Everything we've done previously has provided very specific leadership to the health economy in our region. In this case, the success is really in everyone else's hands. All we can do is try and facilitate the early adopter groups to cover all these kinds of areas successfully, and to share that with the rest of the region as it comes out of their discussions.
4 comments:
Hi Christine,
What worries me is that any private-sector companies that take over elements of NHS provision will not have to worry about PSED and as such are unlikely to have E&D embedded into their operations in anything like the same way that the NHS does now. This would appear to mean that there is going to be a wholesale removal of E&D from NHS provision, which, it would seem from the POV of a lay-person, that minorities such as trans people are likely to suffer from far greater exclusion as more and more NHS functions are privatised. I am assuming that these new intermediate organisations will have to embed the PSED, but it would seem to be very difficult for them to police multiple private companies and their E&D policies, or lack of them.

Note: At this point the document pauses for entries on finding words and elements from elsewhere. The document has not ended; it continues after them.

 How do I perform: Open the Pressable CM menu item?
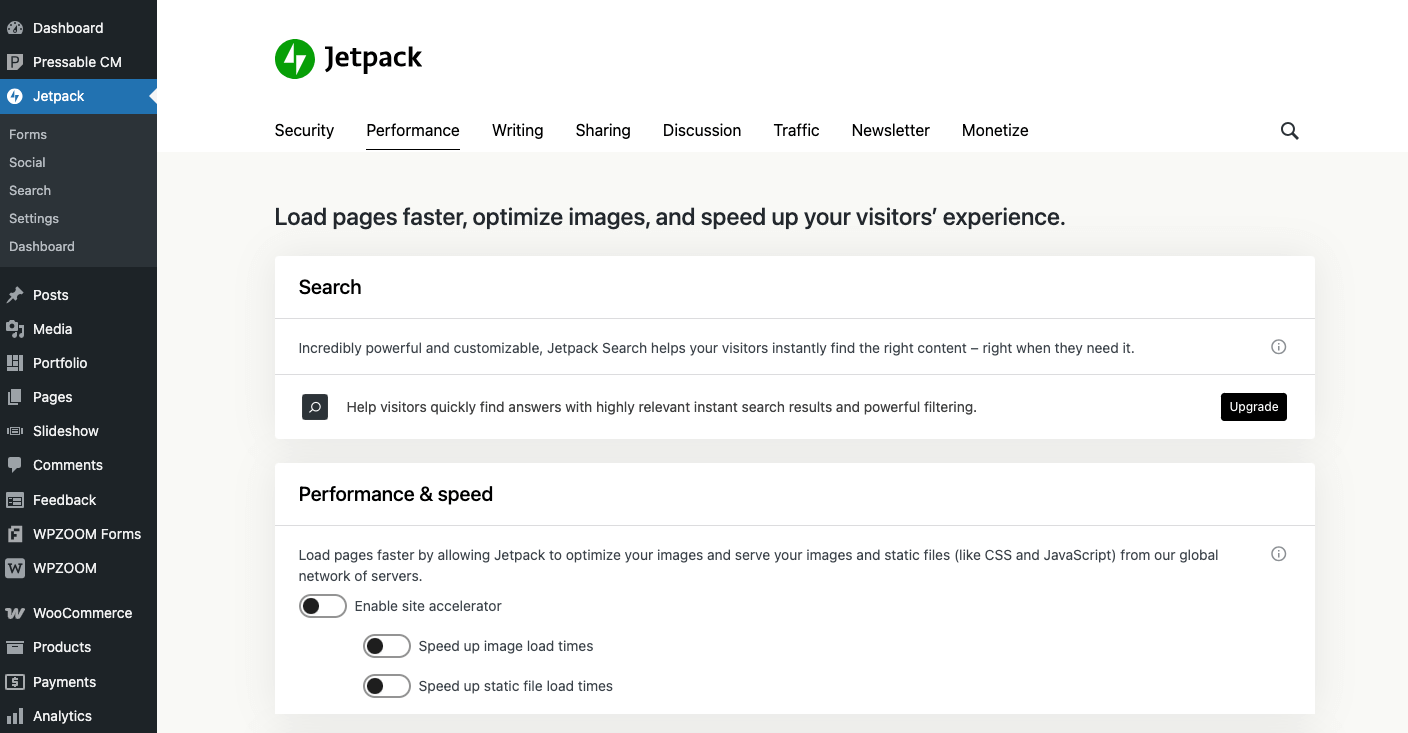tap(77, 62)
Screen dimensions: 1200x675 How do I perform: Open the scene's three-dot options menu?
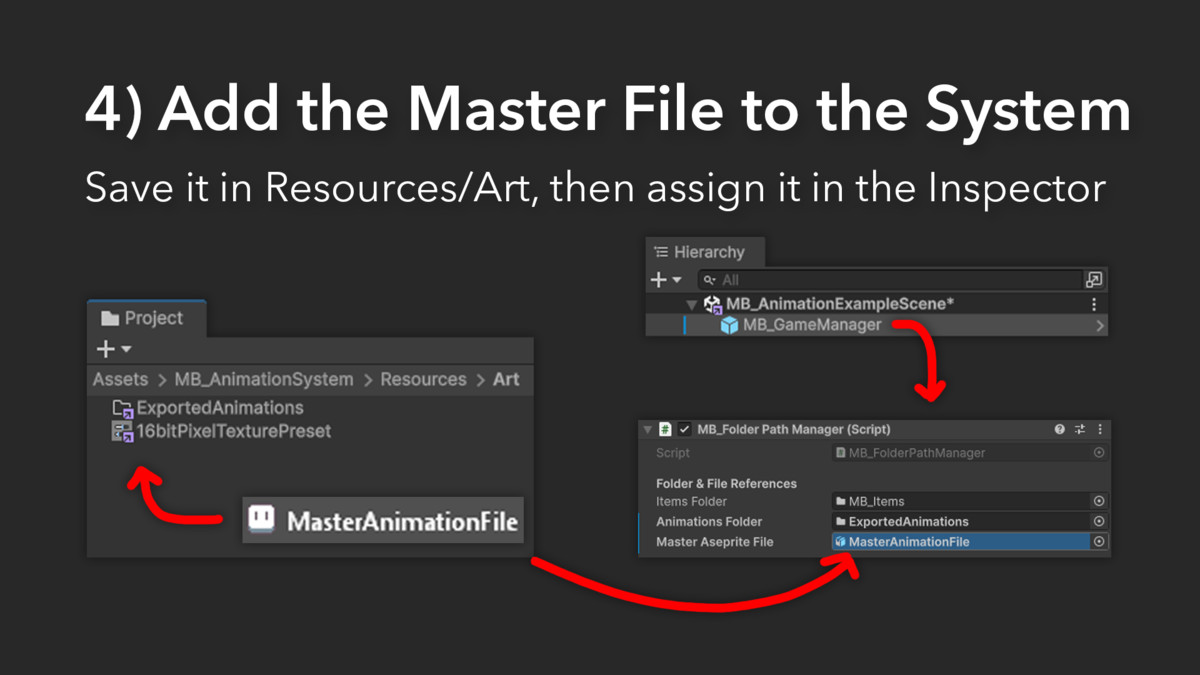[x=1094, y=304]
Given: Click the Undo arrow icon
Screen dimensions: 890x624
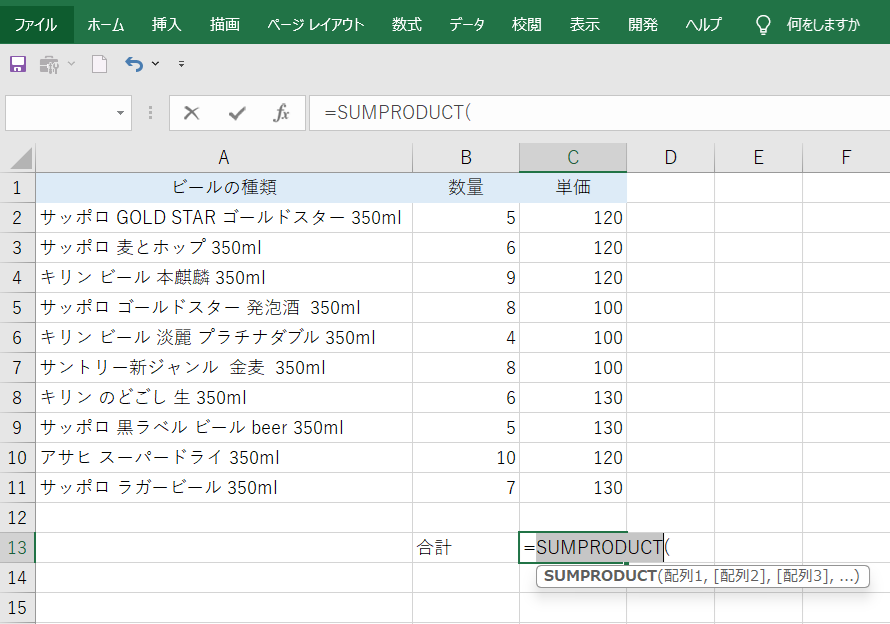Looking at the screenshot, I should (131, 63).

I am particularly concerned about this from the POV of schools where privatisation will effectively remove any pressure on schools to embed the PSED. Given that the education system is probably more transphobic, as well as homophobic than the NHS, this could be a huge setback for trans people, especially since there will be no intermediate organisations like the ones you describe for the NHS; just the DfE and schools...
Natacha
You're quite right Natacha. Private sector providers who enter the market and are commissioned to deliver services with NHS money won't directly have to comply with the Public Sector Equality Duty (PSED) ... though they will, of course, be subject to the discrimination provisions of the Equality Act itself.
I could also add that GP Consortia won't be subject to public scrutiny in the same way as the PCTs they replace. Some of what they do will also probably not be subject to Freedom of Information requests either, where it can be argued that the subject matter (e.g. contracts with providers) is commercially sensitive
In theory, commissioners should be writing E&D provisions into their contracts .. though I can tell you that very few have thought about this beyond vague expressions about compliance with legislation.

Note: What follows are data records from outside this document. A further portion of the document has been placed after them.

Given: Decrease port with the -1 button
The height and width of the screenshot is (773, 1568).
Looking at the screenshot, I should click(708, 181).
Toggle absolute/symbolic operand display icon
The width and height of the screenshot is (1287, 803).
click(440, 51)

We have succeeded in getting PCTs in the North West to be much more specific, and some of them have been very effective in managing the EPIT performance of their providers. That's one of the bits of good practice which we want to see preserved. However, if you look beyond the North West then the picture in that respect is not very promising.
All this is why we therefore have to work hard at what we CAN manage to embed into the commissioning and HWB sides of the landscape, and to build an understanding that this is something in their interests to support.
See my earlier piece 'Why Bother?' for an explanation of why 'compliance' is not the best message.